L’auteur protéiforme Hubert Haddad, capable de passer d’un roman engagé avec Palestine, à une atmosphère américaine Théorie de la vilaine fille, ou encore d’une inspiration japonaise Le peintre à l’éventail, revient pour cette rentrée littéraire avec deux romans. Il a d’abord publié fin août Corps désirable et début septembre Ma que l’on pourrait rapprocher du Peintre à l’éventail. Arrêtons-nous surtout sur le premier cité, un livre qui n’arrête pas de nous surprendre et de nous faire réfléchir sur notre humaine condition.
L’histoire nous emmène sur les pas d’un jeune garçon Cédric Allyn-Weberson, un journaliste engagé et confiant dans ses convictions, son combat résulte dans le fait de dénoncer les malversations de l’industrie pharmaceutique. Nous allons découvrir qu’il écrit sous un pseudonyme afin d’éviter toutes représailles d’une part, et d’autre part pour une raison plus personnelle, celle de vouloir couper les ponts avec un père à la tête d’une entreprise de médicaments douteuse. Il vit le parfait amour avec Lorna, une passion dévorante et charnelle. Cependant à cause d’un accident, Cédric se trouve prisonnier de son corps…
C’est alors qu’une machine impensable va de mettre en place, une entreprise médicale complètement folle, une opération qui dépasse l’entendement, on va tenter de réaliser pour soigner notre jeune garçon, une greffe de sa tête sur un cadavre au corps sain…

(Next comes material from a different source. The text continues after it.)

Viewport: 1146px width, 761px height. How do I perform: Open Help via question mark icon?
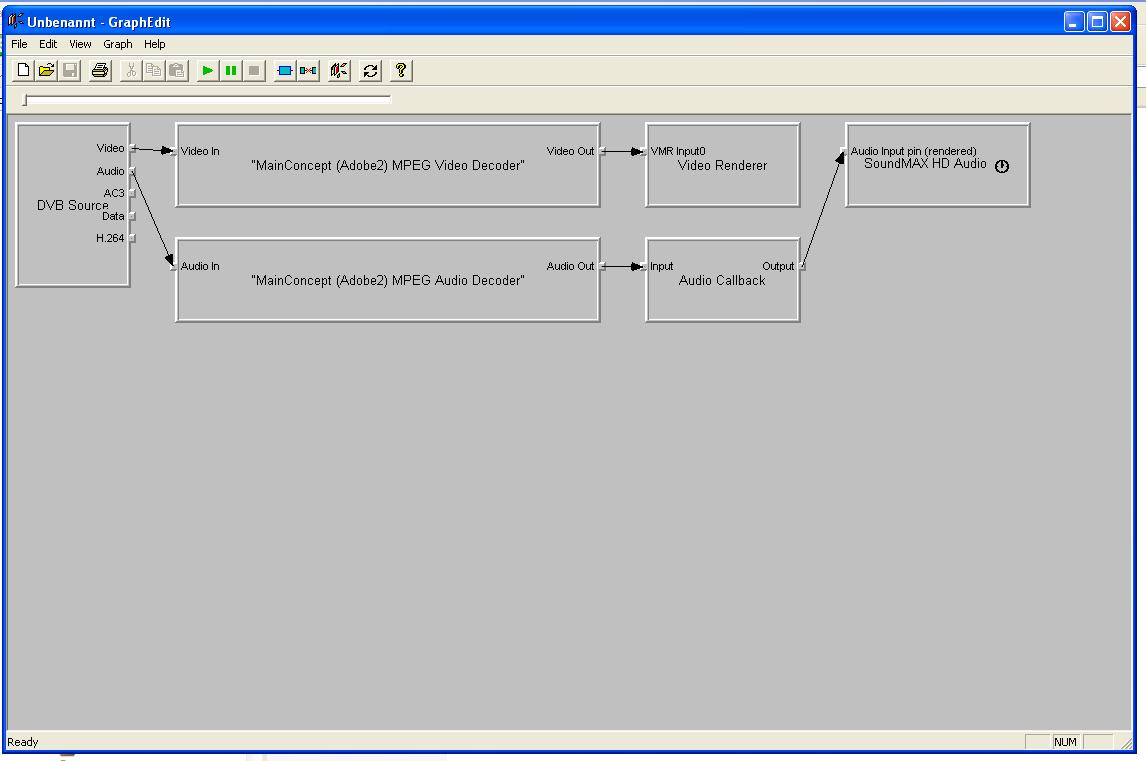[x=400, y=70]
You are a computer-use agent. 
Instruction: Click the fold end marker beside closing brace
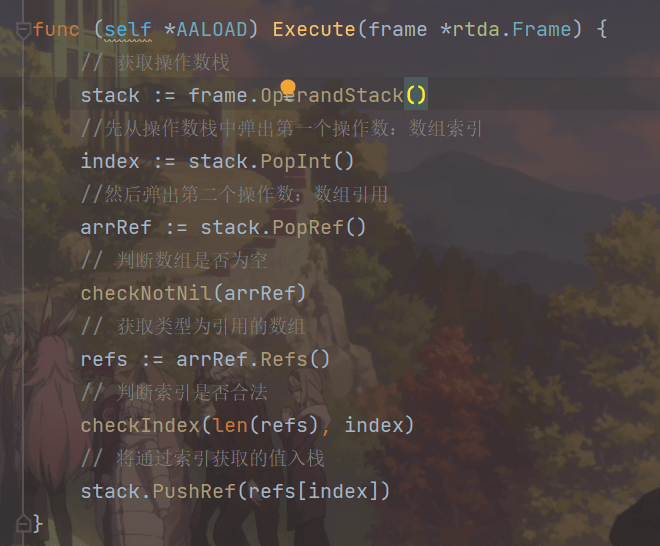point(23,523)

C’est un livre classique au début, une histoire d’amour fusionnelle entre un homme envers une femme, puis nous basculons dans un roman résolument moderne où la fascination et le fantastique, des éléments étonnants mais face auxquels nous ne sommes pas surpris, nous donnent à lire un livre un roman passionnant, pertinent et addictif. Avec un peu de recul on peut se faire le constat que c’est un fait divers qui pourrait très bien se passer, nous savons que dans chaque coin du monde il y a des médecins capables des réaliser des opérations médicales à l’encontre de la déontologie et de l’éthique.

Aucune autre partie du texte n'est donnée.